Overall, descriptions of the environment, nursing preparation and staffing requirements were sparse (Table 3). Six SRMC units were described across 10 studies. Units housed between 5–18 single patient rooms.

4.3.1. Environment

Five studies briefly highlighted the physical environment of the units (Gerrits, Hosson, Semmekrot, & Sporken, 2013; Janssen et al., 2000; Olson & Smith, 1992; Permezel, Pepperell, & Kloss, 1987; Williams & Mervis, 1990). The atmosphere in the patient room was described as “non‐medical, restful, private and safe” (Gerrits et al., 2013), and “home‐like” (Permezel et al., 1987; Williams & Mervis, 1990), with a “pleasant” décor (Williams & Mervis, 1990). Comfortable maple furnishings with modern fabrics, wall art (Janssen et al., 2000), wall to wall carpeting (Permezel et al., 1987) and large windows providing natural daylight (Janssen et al., 2001) were some of the décor features. The rooms were “large enough” for family members and the healthcare staff to move around comfortably (Janssen et al., 2001). Common amenities included television, radio, telephone and stereos. All rooms had a private bathroom with a walk‐in shower. Some bathrooms had bathtubs to accommodate for hydrotherapy during labour and water births (Janssen et al., 2000). The rooms were equipped with special obstetrical beds that convert to various delivery and recovery positions, a bassinet and/or an infant warmer. The rooms contained foetal heart rate monitors, and oxygen, suction, and medical gas outlets. A comfortable chair or a sofa was available for the family members and support persons in the curtained‐off area of the room. The labour and delivery equipment was brought into the patient's room as needed and removed after the delivery (Janssen et al., 2000). Smaller medical equipment (e.g. intravenous solutions, gloves, suturing supplies) were stored in steel carts to avoid a “surgical atmosphere” in the room (Gerrits et al., 2013). To keep the noise levels low, some units had soundproofing installed in the walls (Janssen et al., 2001). Some units had a family lounge, where family members can prepare meals or watch television (Janssen et al., 2000). Operating rooms were normally not located on the same hospital floor with the single‐room maternity unit.

4.3.2. Nursing training

Three studies commented on specific nursing training for SRMC (Hickey, 1994; Janssen et al., 2005; Olson & Smith, 1992). The care model requires nursing staff to be cross‐trained to ensure competency in labour, delivery, postpartum and infant care skills (Janssen et al., 2001). Janssen et al. (2005) evaluated a competency‐based perinatal education programme that prepared nurses to practice in the single‐room maternity unit. The programme included a choice between classroom lessons or self‐learning modules tailored to the individual learning needs in the areas of foetal and neonatal health assessments, labour/delivery skills, postpartum skills and cardio‐pulmonary resuscitation. On completion of the learning activities, a nurse practiced newly acquired clinical skills with a preceptor. Nurses were given a 2‐day orientation to cover topics like emergency transfer to the operating room and working with support staff. Additionally, the nursing instructor was available daily for the new staff. A “cross‐sectional” programme for the SRMC nurses that included a week‐long classroom‐based instruction led by a nurse educator was described (Hickey, 1994). The programme did not have a standard curriculum. To be considered cross‐trained in labour/delivery, neonatal and postpartum care, nurses had to successfully complete an examination. Olson and Smith (1992) mentioned that nurses were cross‐trained through an orientation programme, but no specifics were provided about the programme.

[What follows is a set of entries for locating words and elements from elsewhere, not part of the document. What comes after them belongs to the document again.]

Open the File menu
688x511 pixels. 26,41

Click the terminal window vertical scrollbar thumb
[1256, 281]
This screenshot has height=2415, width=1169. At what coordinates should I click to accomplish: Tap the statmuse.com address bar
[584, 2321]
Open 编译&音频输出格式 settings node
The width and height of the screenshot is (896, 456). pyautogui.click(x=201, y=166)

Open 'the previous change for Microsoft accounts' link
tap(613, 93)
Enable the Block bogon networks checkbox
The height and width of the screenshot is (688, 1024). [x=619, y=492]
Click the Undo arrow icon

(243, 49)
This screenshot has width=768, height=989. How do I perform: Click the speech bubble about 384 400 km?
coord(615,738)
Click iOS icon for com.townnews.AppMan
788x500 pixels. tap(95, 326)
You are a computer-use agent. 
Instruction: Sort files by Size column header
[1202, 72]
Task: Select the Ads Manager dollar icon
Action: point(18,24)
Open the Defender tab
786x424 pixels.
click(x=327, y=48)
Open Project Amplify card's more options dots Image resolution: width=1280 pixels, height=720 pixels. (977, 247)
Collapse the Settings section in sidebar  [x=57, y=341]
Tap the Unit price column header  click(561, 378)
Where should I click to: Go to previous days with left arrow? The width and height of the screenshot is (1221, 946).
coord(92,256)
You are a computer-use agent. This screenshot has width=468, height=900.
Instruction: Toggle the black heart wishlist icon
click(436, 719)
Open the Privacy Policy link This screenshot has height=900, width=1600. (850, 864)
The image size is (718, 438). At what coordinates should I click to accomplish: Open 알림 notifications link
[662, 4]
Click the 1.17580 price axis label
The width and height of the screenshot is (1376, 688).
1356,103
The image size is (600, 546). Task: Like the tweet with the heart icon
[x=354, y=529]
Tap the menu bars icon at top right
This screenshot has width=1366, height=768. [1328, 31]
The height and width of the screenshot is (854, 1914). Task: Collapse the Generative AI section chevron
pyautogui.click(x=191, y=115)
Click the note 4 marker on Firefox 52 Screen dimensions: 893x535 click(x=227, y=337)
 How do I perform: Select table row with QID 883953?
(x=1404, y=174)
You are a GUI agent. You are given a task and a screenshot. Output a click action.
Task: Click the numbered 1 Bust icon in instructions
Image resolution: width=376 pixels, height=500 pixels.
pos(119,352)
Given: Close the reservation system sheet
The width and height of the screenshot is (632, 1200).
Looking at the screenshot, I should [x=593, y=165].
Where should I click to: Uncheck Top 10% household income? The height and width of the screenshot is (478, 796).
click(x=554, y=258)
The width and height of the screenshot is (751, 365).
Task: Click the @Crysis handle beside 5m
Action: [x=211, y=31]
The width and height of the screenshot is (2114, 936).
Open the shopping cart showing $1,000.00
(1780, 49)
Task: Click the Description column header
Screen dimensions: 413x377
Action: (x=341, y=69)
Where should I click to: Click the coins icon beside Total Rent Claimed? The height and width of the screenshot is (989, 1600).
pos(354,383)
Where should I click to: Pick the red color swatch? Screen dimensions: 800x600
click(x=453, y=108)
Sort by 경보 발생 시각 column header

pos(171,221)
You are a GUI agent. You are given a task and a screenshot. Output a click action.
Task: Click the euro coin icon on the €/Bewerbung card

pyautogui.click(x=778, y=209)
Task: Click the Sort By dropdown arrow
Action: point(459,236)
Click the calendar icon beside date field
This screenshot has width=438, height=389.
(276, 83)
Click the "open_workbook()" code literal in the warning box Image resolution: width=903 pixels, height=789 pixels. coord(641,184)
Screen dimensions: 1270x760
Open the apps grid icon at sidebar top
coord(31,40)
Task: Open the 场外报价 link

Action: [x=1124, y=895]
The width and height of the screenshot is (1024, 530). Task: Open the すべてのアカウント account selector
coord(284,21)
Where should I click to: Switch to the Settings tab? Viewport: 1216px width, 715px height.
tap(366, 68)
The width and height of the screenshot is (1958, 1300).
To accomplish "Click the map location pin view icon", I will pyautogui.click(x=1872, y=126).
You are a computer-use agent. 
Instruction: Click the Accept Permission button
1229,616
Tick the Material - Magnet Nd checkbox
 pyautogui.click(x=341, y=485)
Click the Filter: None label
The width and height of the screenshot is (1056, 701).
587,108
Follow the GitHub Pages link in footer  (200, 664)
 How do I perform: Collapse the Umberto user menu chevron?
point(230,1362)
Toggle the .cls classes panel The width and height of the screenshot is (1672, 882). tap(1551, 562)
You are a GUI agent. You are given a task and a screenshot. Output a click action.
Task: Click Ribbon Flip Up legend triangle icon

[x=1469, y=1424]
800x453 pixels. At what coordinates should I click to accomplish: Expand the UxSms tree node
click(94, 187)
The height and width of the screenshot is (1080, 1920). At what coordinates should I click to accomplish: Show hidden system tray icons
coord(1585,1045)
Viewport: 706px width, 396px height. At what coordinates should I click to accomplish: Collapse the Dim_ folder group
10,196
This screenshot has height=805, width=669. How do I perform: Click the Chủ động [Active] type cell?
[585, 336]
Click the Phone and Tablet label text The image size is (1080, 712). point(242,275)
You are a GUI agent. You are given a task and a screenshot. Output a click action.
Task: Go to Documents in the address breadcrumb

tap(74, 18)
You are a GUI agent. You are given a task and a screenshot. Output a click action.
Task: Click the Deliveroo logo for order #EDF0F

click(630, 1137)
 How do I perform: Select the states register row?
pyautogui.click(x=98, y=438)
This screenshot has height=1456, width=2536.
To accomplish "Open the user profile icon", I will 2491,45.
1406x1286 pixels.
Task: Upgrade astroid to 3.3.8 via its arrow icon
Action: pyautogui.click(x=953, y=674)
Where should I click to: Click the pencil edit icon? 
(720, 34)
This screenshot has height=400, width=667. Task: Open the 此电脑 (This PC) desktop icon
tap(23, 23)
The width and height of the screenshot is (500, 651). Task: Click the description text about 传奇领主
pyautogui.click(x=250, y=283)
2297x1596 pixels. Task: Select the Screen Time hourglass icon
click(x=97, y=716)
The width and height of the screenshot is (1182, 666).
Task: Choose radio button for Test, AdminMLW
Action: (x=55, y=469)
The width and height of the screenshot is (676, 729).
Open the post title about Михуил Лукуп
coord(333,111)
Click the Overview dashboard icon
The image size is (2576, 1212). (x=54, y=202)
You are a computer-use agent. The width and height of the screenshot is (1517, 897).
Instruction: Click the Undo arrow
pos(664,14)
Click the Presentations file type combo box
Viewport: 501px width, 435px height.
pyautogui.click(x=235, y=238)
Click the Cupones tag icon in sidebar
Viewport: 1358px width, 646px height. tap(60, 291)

4.3.3. Nurse self‐efficacy and competence

Janssen et al. (2005) evaluated nurse self‐efficacy and competence before and 6 months after the nursing perinatal competency training programme. Mean total scores improved for both self‐efficacy (mean = 105.4 vs. mean = 110.9, p = .007) and competency (mean = 96.5 vs. mean = 102.2, p = .017).

4.3.4. Staffing

Similar to a traditional care unit, SRMC nurse to patient ratio was 1:1 for women in active labour, and 1:4 for mother and infant dyad in the postpartum period in a seven‐bed SRMC unit (Janssen et al., 2001). The unit was staffed with three nurses, supported by a patient services clerk and patient services aid. Nurses and support staff communicated by means of wireless telephone system.

4.4. Patient satisfaction

Patient satisfaction with single‐room maternity was evaluated in three studies (Janssen et al., 2000, 2006; Olson & Smith, 1992). Janssen et al. (2000) surveyed three groups of women who were eligible for SRMC: (a) women admitted to traditional care for the 3 months prior the SRMC unit opening (i.e. historical); (b) women admitted to traditional care after the SRMC unit opened (i.e. concurrent); and (c) women admitted to the SRMC unit for the first 6 months after opening who preferred traditional care or had no preference. The survey collected data about adequacy of information and support (i.e. being with friends and family), privacy needs, physical environment, nursing care, teaching, infant feeding and discharge planning. Mean satisfaction scores in SRMC patients were significantly higher in each of the concepts compared with current traditional care patients (p < .05), except for common hospital issues such as noise level, hospital food and inconsistency of discharge information.

In a follow‐up study, Janssen et al. (2006) developed the 40‐item Care in Obstetrics: Measure for Testing Satisfaction (COMFORTS) scale. The six subscales resulting from exploratory factor analyses included the following: confidence in newborn care, postpartum nursing care, provision of choice, physical environment, respect for privacy, and labour and delivery nursing care. Mean scores were significantly higher in the SRMC group (mean = 181.05, SD 15.26) than the traditional care group (mean = 164.25, SD 19.39) across the total score (maximum possible score of 200) and in each subscale (p < .05). Multiparous women across both groups rated confidence in newborn care higher than primiparous women (mean = 42.8, SD 5.90 vs. mean = 39.7, SD 6.28; p < .001).

Olson and Smith (1992) presented results from cross‐sectional surveys that evaluated patient and staff satisfaction following the development of a 17‐room SRMC unit. Likert‐type survey items ranged from 1 (not satisfied)–5 (most satisfied). Mothers delivering in the first year of the SRMC unit were satisfied with the unit (mean = 4.5).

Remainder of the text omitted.